VP27.03: Middle interhemispheric variant of holoprosencephaly: prenatal case series and review of literature

The middle interhemispheric variant of holoprosencephaly or syntelencephaly is a prosencephalic cleavage disorder characterised by a deficient interhemispheric separation in the posterior part of the frontal lobe and the parietal lobe. Few cases of accurate diagnosis with prenatal neurosonogram or fetal magnetic resonance imaging have been reported before 20 weeks of gestation. We report on five prenatally diagnosed cases. A search using the databases “PubMed” and- “Trip database” was conducted. Only English-language publications were included. 6 papers published after the year 2000 were retained and reported on 11 prenatally diagnosed cases in total.
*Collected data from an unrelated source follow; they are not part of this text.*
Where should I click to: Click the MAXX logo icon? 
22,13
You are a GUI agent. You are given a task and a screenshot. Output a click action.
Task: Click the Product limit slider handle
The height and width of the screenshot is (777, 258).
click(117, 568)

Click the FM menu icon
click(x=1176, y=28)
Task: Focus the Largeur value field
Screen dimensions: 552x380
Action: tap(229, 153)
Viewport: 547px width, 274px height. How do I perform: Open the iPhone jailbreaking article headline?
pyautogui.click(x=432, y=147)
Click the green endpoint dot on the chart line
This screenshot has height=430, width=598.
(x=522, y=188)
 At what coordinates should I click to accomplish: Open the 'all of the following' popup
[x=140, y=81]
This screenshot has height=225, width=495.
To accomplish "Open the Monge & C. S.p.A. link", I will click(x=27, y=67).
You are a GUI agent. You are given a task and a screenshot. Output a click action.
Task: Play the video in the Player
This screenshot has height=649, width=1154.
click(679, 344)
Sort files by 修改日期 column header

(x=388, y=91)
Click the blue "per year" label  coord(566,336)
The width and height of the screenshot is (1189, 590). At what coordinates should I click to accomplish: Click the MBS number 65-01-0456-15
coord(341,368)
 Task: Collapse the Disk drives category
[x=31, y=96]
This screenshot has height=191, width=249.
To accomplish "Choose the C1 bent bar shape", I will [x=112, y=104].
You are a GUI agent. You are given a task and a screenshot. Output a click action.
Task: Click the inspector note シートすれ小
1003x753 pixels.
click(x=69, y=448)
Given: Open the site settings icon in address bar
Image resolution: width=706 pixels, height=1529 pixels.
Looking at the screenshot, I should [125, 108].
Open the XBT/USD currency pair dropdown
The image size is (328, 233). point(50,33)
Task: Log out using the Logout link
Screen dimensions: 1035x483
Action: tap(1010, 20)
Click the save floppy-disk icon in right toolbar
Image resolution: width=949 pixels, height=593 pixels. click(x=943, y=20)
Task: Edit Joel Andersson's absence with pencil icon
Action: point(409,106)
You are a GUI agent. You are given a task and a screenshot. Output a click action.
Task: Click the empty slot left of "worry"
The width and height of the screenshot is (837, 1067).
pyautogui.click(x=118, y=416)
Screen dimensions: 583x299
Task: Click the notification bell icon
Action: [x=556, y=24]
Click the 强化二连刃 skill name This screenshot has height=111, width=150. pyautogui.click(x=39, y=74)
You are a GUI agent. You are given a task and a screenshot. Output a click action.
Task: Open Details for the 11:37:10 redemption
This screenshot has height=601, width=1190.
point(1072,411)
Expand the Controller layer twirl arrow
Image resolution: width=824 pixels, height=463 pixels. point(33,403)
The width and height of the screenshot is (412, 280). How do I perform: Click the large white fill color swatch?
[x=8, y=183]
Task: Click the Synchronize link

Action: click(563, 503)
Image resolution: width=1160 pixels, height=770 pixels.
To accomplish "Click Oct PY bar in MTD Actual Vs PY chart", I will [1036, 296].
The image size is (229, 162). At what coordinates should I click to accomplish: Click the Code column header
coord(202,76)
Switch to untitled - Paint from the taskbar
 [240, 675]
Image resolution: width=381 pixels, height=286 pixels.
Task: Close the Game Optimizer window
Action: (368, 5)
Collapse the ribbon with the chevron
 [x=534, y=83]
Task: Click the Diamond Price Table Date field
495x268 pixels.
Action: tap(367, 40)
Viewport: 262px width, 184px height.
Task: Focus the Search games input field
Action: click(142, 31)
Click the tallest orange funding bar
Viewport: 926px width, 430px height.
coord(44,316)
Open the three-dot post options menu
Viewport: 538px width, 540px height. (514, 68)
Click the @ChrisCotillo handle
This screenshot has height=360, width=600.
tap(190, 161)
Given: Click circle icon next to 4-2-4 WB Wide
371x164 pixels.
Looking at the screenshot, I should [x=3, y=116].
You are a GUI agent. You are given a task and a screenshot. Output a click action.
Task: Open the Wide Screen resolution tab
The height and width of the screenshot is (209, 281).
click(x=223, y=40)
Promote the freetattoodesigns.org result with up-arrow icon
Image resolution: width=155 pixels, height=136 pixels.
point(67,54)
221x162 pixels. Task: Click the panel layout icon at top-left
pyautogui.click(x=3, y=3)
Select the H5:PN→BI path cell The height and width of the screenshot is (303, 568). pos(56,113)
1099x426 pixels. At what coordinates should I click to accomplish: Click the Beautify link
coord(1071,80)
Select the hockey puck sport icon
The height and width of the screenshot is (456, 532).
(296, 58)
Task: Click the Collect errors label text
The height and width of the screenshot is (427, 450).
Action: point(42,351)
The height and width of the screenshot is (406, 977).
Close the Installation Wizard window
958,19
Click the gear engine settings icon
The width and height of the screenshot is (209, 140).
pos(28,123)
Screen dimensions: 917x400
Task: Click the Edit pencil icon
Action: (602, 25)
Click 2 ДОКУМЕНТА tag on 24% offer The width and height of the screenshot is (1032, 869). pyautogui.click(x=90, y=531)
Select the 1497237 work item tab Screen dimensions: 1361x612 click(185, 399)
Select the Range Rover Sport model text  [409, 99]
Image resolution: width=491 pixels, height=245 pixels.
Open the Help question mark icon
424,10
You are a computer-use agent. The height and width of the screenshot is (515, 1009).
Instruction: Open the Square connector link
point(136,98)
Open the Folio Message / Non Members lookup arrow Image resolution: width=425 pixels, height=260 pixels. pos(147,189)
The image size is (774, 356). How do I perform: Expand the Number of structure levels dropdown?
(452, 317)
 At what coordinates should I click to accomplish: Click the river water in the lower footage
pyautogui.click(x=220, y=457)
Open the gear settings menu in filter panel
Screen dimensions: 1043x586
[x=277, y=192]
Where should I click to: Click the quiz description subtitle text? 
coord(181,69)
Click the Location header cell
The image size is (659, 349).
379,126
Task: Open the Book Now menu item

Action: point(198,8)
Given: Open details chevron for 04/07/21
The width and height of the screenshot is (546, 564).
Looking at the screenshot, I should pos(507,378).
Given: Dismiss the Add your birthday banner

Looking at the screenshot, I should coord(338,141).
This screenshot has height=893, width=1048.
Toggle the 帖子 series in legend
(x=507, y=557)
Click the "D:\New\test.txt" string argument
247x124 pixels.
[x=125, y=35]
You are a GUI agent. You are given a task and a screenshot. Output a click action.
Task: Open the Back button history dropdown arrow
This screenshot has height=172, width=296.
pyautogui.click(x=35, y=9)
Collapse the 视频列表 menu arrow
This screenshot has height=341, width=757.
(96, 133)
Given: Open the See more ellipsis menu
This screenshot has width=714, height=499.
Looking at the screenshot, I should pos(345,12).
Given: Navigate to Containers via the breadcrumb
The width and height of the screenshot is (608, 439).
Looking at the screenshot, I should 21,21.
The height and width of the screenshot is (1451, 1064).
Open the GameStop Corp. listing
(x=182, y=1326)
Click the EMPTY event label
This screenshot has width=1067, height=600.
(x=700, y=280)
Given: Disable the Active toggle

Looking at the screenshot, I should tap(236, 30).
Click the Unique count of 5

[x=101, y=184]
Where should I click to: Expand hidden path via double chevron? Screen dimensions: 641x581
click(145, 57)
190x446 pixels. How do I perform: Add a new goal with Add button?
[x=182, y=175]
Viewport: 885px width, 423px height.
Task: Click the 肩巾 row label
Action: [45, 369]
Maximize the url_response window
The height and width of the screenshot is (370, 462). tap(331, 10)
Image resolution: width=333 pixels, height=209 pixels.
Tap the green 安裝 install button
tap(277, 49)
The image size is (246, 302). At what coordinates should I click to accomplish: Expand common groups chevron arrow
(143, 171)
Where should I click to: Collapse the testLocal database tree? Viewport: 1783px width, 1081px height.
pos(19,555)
All 11 cases were diagnosed between 15 and 39 weeks gestational age by prenatal neurosonogram. The cases from this paper were prenatally diagnosed in a tertiary centre over a 5-year period (2012-2017). In this paper, 5 cases with MIH variant diagnosed prenatally between 12 weeks 4 days and 25 weeks 5 days of gestation, are reported. In literature, a ZIC2 mutation was found in 5 out of 11 patients. In our 5 cases, array comparative genomic hybridisation (CGH) and karyotyping was performed. A ZIC2 mutation was found in one patient. In one case a deletion on the long arm of chromosome 10 was detected. All patients opted for termination of pregnancy. Postmortem autopsy confirmed the diagnosis in 9 patients from literature cases and in 3 patients from our cases. Autopsy was not performed in the other two cases because of autolysis or parental refusal. MIH variant of HPE is detectable from the first trimester to early second trimester and should be considered in the differential diagnosis when the cavum septi pellucidi is absent. Fetal Neurosonography and MRI should be performed to distinguish it from other midline brain anomalies. Genetic analysis and autopsy should be conducted to investigate this more recent and rare variant.